Cost is extracted post-execution from the adapter's JSON output (cost.input_tokens, cost.output_tokens) and converted to USD using known model pricing. Cost estimation is approximate (~15-30% variance due to different tokenizers per model). There is no pre-execution cost prediction in v1 -- cost is measured after execution, not capped before.
| # | Anti-Pattern | Why It's Wrong | What to Do Instead |
|---|---|---|---|
| 1 | Trusting external tool self-reports -- tool says "all tests pass" and orchestrator believes it | External tools can hallucinate, skip steps, or misinterpret results; same reasoning as the no-self-certification rule for subagents | Orchestrator runs Phase 2 (VALIDATE) independently; adapter output contains facts only, never verdicts |
| 2 | Skipping cross-model review -- "the external tool's code looks fine, committing directly" | Single-model blind spots are the whole reason this skill exists; bypassing review defeats the purpose | Always run Phase 3 with a different model as reviewer; cross-model review is mandatory |
| 3 | Running without timeout -- invoking an adapter without safe_invoke() timeout wrapper | External CLIs can hang on rate limits, network issues, or infinite loops; an unmonitored invocation blocks the entire pipeline | Always use safe_invoke() with the configured timeout_seconds; handle timeout as a retryable error |
| 4 | Passing the full environment -- running the external tool with the orchestrator's full env vars | Leaks API keys, session tokens, and internal state to an external process that only needs its own credentials | Use env -i to pass only HOME, PATH, and the tool's own API key; see Minimal Environment in the design doc |
| 5 | Working in the main repo -- running external tools directly in the project working directory instead of a worktree | Concurrent invocations corrupt each other's state; failed attempts leave dirty files; no clean rollback path | Always create an isolated git worktree per invocation; merge only after all phases pass |
All adapter invocations produce structured session log entries in ~/.claude/sessions/:
Session log entry:
- timestamp, tool, command, model, attempt
- prompt content hash (what we asked)
- output JSON (facts: exit code, files changed, cost)

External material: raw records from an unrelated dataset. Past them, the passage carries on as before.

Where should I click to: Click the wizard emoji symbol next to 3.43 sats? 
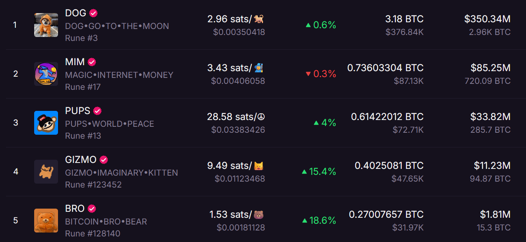coord(259,68)
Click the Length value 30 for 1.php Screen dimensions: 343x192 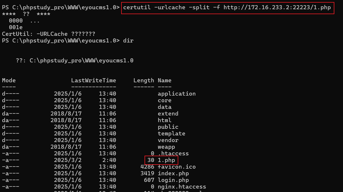point(151,160)
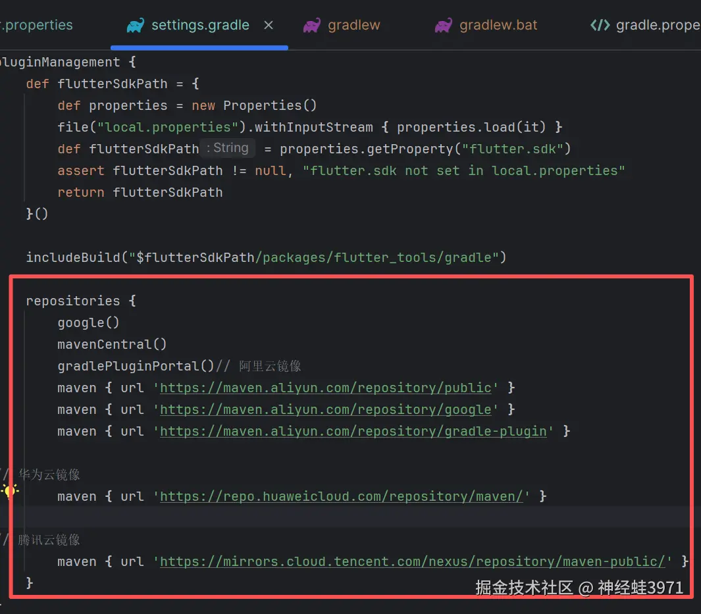Viewport: 701px width, 614px height.
Task: Click the purple icon beside the gradlew tab
Action: point(312,26)
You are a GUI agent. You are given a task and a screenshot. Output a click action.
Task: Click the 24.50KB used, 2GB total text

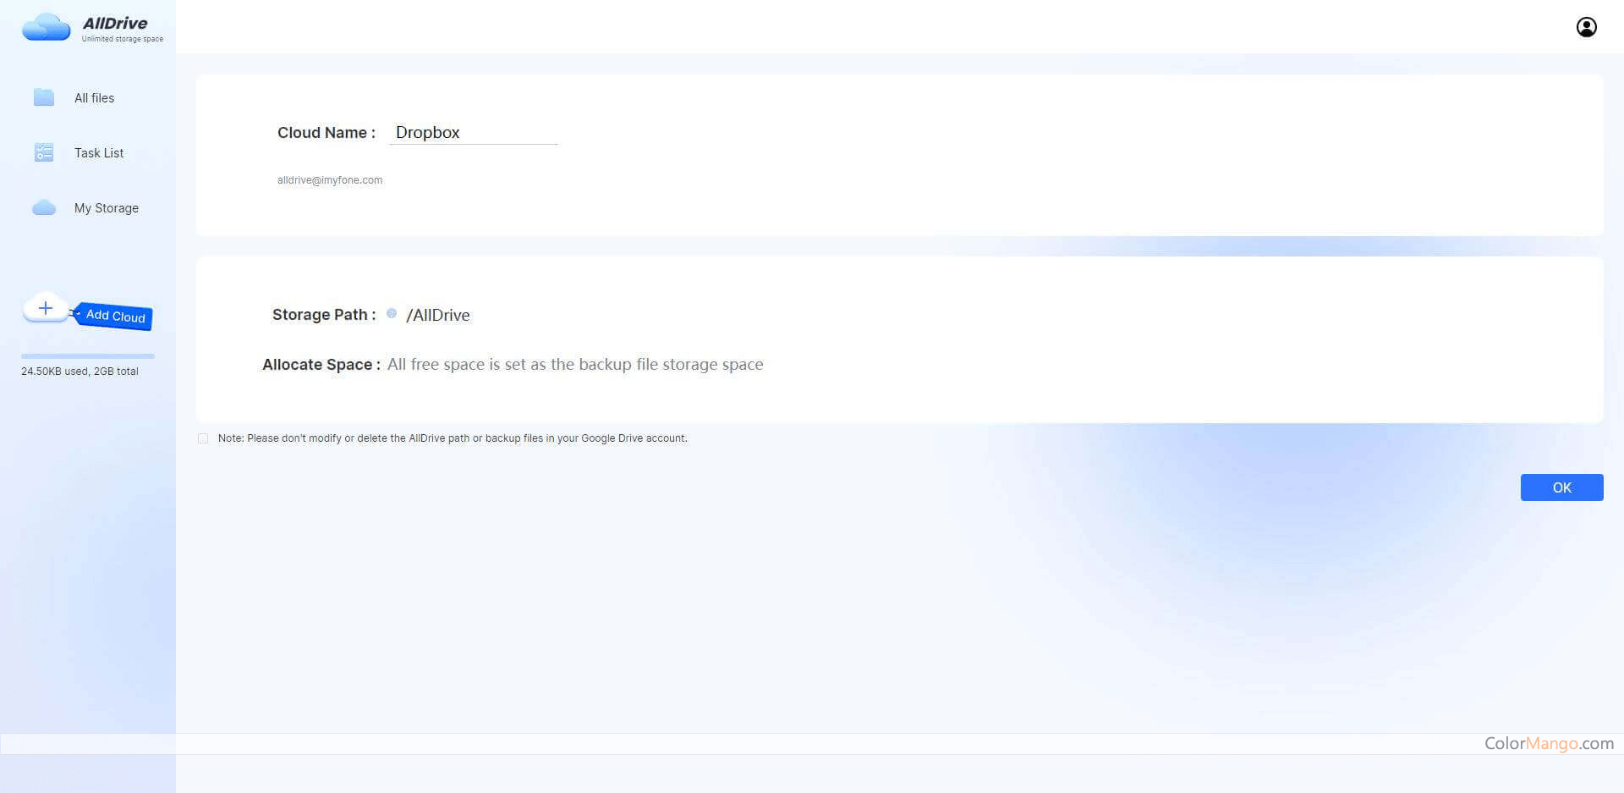tap(80, 372)
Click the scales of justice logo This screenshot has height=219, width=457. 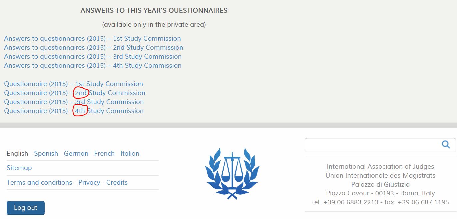pyautogui.click(x=232, y=174)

- CI gate results (from orchestrator's Phase 2)
- review output (from cross-model Phase 3)
- outcome: success | retry | escalated | user_alert
- cost (tokens used, estimated USD)
These logs feed the existing /self-reflect pipeline. Over time, the knowledge base accumulates routing intelligence:
Future routing decisions improve automatically as the knowledge base grows from session log analysis.